Moviegoers win, critics win, and Hollywood wins. And Warner Bros wins because both came from that same studio.
In Sinners and One Battle After Another, the industry gets to declare that the Oscars are still relevant, and even more so, that American studios can create films that appeal to popular tastes without compromising on art.

It’s instructive that both frontrunners didn’t premiere at a prestigious film festival such as Cannes, Venice or Telluride where auteur-driven and arthouse fare are feted with 15-minute standing ovations.
These two films were made for multiplexes attached to shopping centres where large assembled crowds should laugh, cheer and react in unison.
Sinners is a cross-genre historical action-horror-drama by Ryan Coogler, about 1920s twin brothers Smoke and Stack who return home to the American South to start a juke joint, buying a warehouse from a white supremacist. That night, during the heady revels of its opening party, vampires attack.
It’s a potent parable about the cultural appropriation of black American history and music, and the continuing challenges faced by the community. It’s decidedly political without being overtly polemical, and it’s wildly entertaining.
Paul Thomas Anderson’s One Battle too is political, and it’s notable that its opening shot is of an ICE detention centre on the border of the US and Mexico, and the film features sequences in which government forces infiltrate protests to deliberately provoke a violent response from armed, black-clad immigration agents.
The main characters are a former revolutionary and his teenage daughter, who have been in hiding for a decade-and-a-half when a military man, in a bid to join an elite white supremacist group, decides to hunt them down.

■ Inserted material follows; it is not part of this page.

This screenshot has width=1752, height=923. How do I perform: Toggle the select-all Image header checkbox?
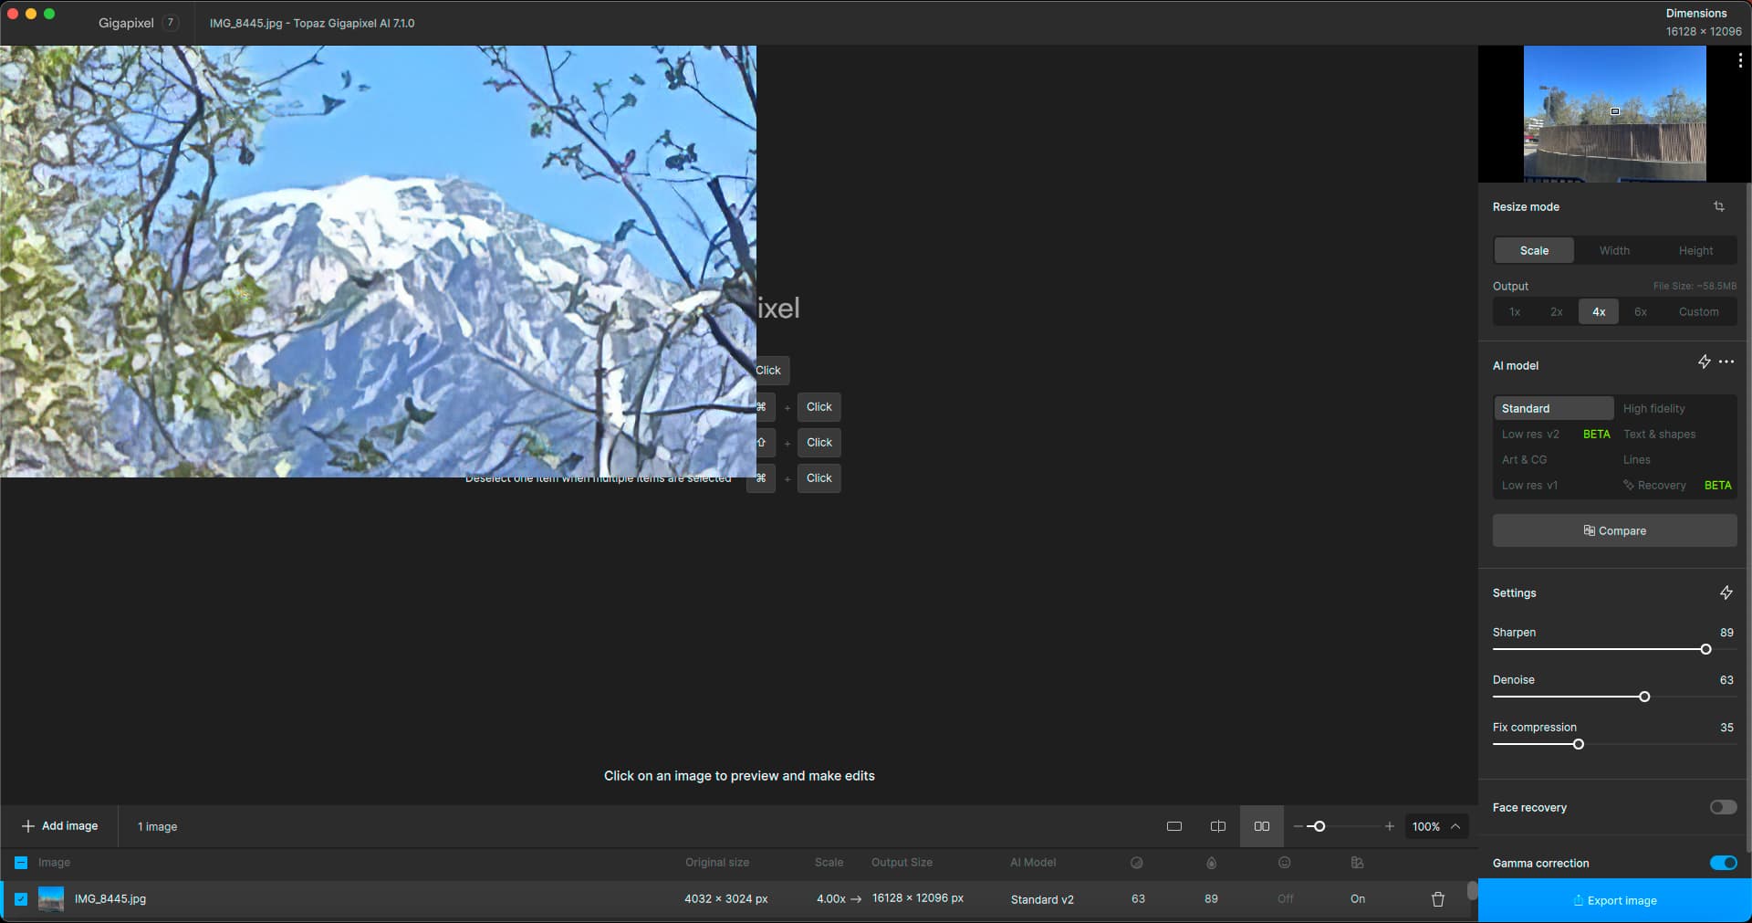point(21,862)
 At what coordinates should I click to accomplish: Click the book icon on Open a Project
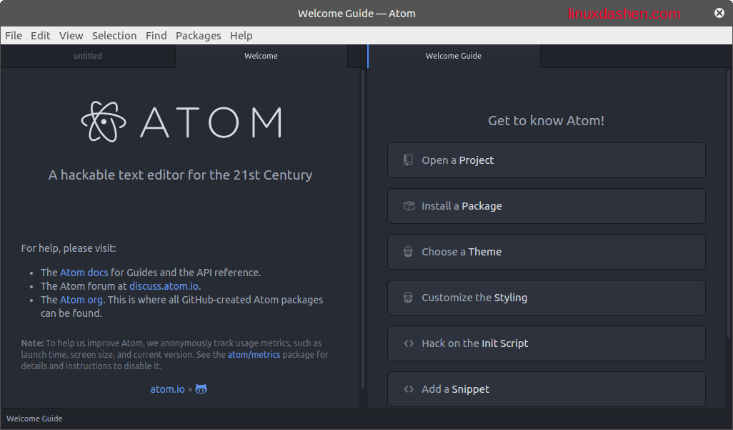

It’s a wild ride, at times literally, with a car chase scene that is so entrancing and thrilling that all those dumb explosions in Fast & Furious movies look even more idiotic.
Both films are proof positive that you can be all at once political, resonant, urgent, engaging, entertaining and art, while still being made for a mainstream audience. They’re challenging and provocative, sure, but they’re not distancing.
Sinners has a record-breaking 16 nominations while One Battle After Another has an impressive nods haul of 13.
Both films scored recognition in the main categories including picture, director, writing (Sinners in original, One Battle in adapted), and acting (Leonardo DiCaprio, Teyana Taylor, Sean Penn and Benicio del Toro for One Battle, Michael B. Jordan, Delroy Lindo and Wunmi Mosaku for Sinners), as well as throughout the craft races.
One Battle was considered the runaway favourite for a long time, and it’s still a hair in front in the best picture race, having won significant pre-cursor awards such as the Producers Guild Award, one of the most reliable for predicting an Oscars winner.
But Sinners has been surging in the last act of the competition, especially at the Screen Actors Guild Awards, where it won its top prize, the ensemble cast gong, and best actor for Michael B. Jordan.

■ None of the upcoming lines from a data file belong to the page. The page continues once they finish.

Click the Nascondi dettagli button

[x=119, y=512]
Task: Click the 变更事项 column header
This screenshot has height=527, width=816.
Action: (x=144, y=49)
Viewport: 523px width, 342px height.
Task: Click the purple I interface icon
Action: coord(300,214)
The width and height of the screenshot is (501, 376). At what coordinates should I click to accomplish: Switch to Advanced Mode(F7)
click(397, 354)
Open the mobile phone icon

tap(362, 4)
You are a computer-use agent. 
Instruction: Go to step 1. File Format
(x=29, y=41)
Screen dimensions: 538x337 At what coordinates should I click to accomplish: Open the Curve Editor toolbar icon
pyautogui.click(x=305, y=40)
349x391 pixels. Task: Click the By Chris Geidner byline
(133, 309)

You’d be hard pressed to commit too much on the betting market on how the Oscars will shake out.
There are myriad combinations of what could happen, including a best picture and best director split where Sinners win the big one but Anderson goes home with the director’s prize.
This kind of battle royale between genuine audience heavy hitters (Sinners’ global box office was $US369 million while One Battle’s was $US209 million, not Avatar money, but decent) hasn’t happened for a very long time.
Last year’s best picture winner, Anora, is legitimately a perfect, rollicking film, but it was also an independent movie made for $US6m by a filmmaker, Sean Baker, who is famous for refusing to work within the studio system, likes casting unknowns, and once shot a feature, the excellent Tangerine, on iPhones.
Anora’s stiffest competition was The Brutalist, a costume drama about a post-war architect, another work by a mercurial auteur filmmaker, Brady Corbet, who is known for crafting challenging stories.

Two great films, but collectively, they barely cracked $US100m at the box office – although given their small, scraped-together budgets, both were profitable.
The point is, they were films that the general public were reluctant to embrace because they weren’t necessarily made for them. They’re kind of niche.
Oppenheimer, the best picture winner the year before, was, but it had no real competition and steamrolled its way through awards season as a foregone conclusion that the film, its director Christopher Nolan and lead actor Cillian Murphy were going to go home with trophies.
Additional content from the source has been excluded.